Gelar perkara dilakukan demi meminimalisir kesalahan administrasi penyidikan atau penetapan tersangka dalam suatu persoalan hukum

Gelar perkara kasus persekusi dua perempuan yang terjadi di Lengayang beberapa waktu lalu. (Foto: Dok. Polres Pessel)

PAINAN, RADARSUMBAR.COM – Polisi telah menetapkan sejumlah tersangka dalam kasus persekusi terhadap dua perempuan yang terjadi di Lengayang, Kabupaten Pesisir Selatan (Pessel), Sumatera Barat (Sumbar).

Data yang berhasil dihimpun dari Humas Polres Pessel, sebanyak tiga orang ditetapkan polisi sebagai tersangka usai melakukan gelar perkara, Sabtu (15/4/2023).

“Gelar perkara dilakukan demi meminimalisir kesalahan administrasi penyidikan atau penetapan tersangka dalam suatu persoalan hukum. Dengan demikian, aspek hukum suatu permasalahan bagi penyidikan jelas berdasarkan penilaian penyidik,” kata Kapolres Pessel, AKBP Novianto Taryono.

Tiga tersangka yang ditetapkan polisi itu berdasarkan bukti permulaan yang cukup dari hasil pemeriksaan 13 saksi yang pada akhirnya mengerucut kepada tiga orang.

Namun, Novianto tidak menjelaskan secara rinci identitas tiga pelaku serta peran mereka yang diduga kuat melakukan persekusi terhadap dua perempuan yang tengah berkunjung ke suatu tempat hiburan malam.

“Kami meminta kepada para tersangka untuk segera menyerahkan diri, karena identitas mereka sudah kami kantongi. Kami dengan tegas mengatakan bahwa pelaku kami buru, ke mana saja mereka pergi,” katanya.

AKBP Novianto Taryono meminta semua pihak tidak membela orang yang salah dalam perbuatan yang merugikan orang banyak.

Hal tersebut disampaikannya menyikapi polemik persekusi yang diduga dialami oleh dua perempuan hingga diarak dan ditelanjangi.

“Jangan ikut-ikutan melindungi orang yang bersalah. Berikan informasi yang valid, serahkan pada kami (polisi). Karena, kami (pastikan) tidak akan berhenti mencari para pelaku,” katanya.

Ia juga menyayangkan tindakan main hakim sendiri yang diduga dilakukan oleh sekelompok orang dengan memperlakukan dua perempuan layaknya bukan manusia.
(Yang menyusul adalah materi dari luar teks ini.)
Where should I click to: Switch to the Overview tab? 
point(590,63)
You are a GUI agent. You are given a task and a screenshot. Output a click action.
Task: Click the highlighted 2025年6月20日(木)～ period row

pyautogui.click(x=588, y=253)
“Kami ungkap perkara ini dan secepatnya menangkap pelakunya,” katanya.

Pria yang pernah menjabat Koordinator Sekretaris Pribadi Pimpinan (Spripim) Kapolda Sumbar dan Kapolres Padang Panjang itu menjelaskan, kedua korban sudah melaporkan kejadian tersebut ke Polres Pessel.

Berdasarkan keterangan sementara dari sejumlah saksi dan bukti video yang ada, kedua perempuan tersebut tidak dalam keadaan melayani tamu karaoke, namun hanya melayani telepon seluler (ponsel).

“Namun nahasnya, datang sekelompok pemuda yang resah dengan keberadaan kafe yang masih beroperasi di bulan Ramadan, kemudian mengarak perempuan itu ke laut hingga korban ditelanjangi,” ungkapnya.

Ia memastikan Polres Pesisir Selatan tidak akan tinggal diam dari permasalahan tersebut. Sejumlah saksi telah diperiksa dalam kejadian itu.

“Tiga poin yang secara maraton akan kami lakukan penyelidikan di bawah, pertama tentang Persekusi, UU Pornografi dan UU ITE,” katanya.

Bukan Pertama Kali

Persekusi dan kekerasan seksual yang dilakukan oleh sekelompok laki-laki terhadap dua orang perempuan pengunjung kafe di Pesisir Selatan menambah rentetan panjang kasus kekerasan terhadap perempuan yang beririsan dengan moralitas keagamaan.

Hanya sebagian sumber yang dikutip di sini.